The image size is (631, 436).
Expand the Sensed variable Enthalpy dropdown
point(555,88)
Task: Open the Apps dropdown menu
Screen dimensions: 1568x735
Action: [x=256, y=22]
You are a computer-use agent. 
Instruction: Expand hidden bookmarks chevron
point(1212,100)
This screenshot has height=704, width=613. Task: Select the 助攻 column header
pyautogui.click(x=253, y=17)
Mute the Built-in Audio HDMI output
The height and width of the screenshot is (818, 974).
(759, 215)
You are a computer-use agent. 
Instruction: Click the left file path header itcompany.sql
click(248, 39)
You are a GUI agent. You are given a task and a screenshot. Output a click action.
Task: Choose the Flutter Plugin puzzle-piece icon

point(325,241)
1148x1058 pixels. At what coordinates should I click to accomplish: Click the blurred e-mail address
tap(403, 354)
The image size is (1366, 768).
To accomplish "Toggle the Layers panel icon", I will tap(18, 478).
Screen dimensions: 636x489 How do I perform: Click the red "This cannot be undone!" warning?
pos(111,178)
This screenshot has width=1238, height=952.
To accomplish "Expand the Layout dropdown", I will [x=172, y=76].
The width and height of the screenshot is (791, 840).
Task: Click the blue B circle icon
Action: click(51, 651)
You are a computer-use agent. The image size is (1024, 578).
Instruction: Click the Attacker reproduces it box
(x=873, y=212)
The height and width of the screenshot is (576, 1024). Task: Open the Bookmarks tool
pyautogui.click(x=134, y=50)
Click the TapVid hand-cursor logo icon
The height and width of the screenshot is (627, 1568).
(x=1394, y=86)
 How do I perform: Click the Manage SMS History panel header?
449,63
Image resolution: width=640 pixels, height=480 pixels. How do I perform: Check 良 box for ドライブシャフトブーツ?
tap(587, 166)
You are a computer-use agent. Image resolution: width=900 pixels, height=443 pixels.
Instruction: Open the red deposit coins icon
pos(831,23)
++++++++++
**What is expected:**
Faithfully write out the entire listing, line by line.

**Answer space:**
The image size is (631, 436).
Expand the Sensed variable Enthalpy dropdown
point(555,88)
Task: Open the Apps dropdown menu
Screen dimensions: 1568x735
Action: [x=256, y=22]
You are a computer-use agent. 
Instruction: Expand hidden bookmarks chevron
point(1212,100)
This screenshot has height=704, width=613. Task: Select the 助攻 column header
pyautogui.click(x=253, y=17)
Mute the Built-in Audio HDMI output
The height and width of the screenshot is (818, 974).
(759, 215)
You are a computer-use agent. 
Instruction: Click the left file path header itcompany.sql
click(248, 39)
You are a GUI agent. You are given a task and a screenshot. Output a click action.
Task: Choose the Flutter Plugin puzzle-piece icon

point(325,241)
1148x1058 pixels. At what coordinates should I click to accomplish: Click the blurred e-mail address
tap(403, 354)
The image size is (1366, 768).
To accomplish "Toggle the Layers panel icon", I will tap(18, 478).
Screen dimensions: 636x489 How do I perform: Click the red "This cannot be undone!" warning?
pos(111,178)
This screenshot has width=1238, height=952.
To accomplish "Expand the Layout dropdown", I will [x=172, y=76].
The width and height of the screenshot is (791, 840).
Task: Click the blue B circle icon
Action: click(51, 651)
You are a computer-use agent. The image size is (1024, 578).
Instruction: Click the Attacker reproduces it box
(x=873, y=212)
The height and width of the screenshot is (576, 1024). Task: Open the Bookmarks tool
pyautogui.click(x=134, y=50)
Click the TapVid hand-cursor logo icon
The height and width of the screenshot is (627, 1568).
(x=1394, y=86)
 How do I perform: Click the Manage SMS History panel header?
449,63
Image resolution: width=640 pixels, height=480 pixels. How do I perform: Check 良 box for ドライブシャフトブーツ?
tap(587, 166)
You are a computer-use agent. Image resolution: width=900 pixels, height=443 pixels.
Instruction: Open the red deposit coins icon
pos(831,23)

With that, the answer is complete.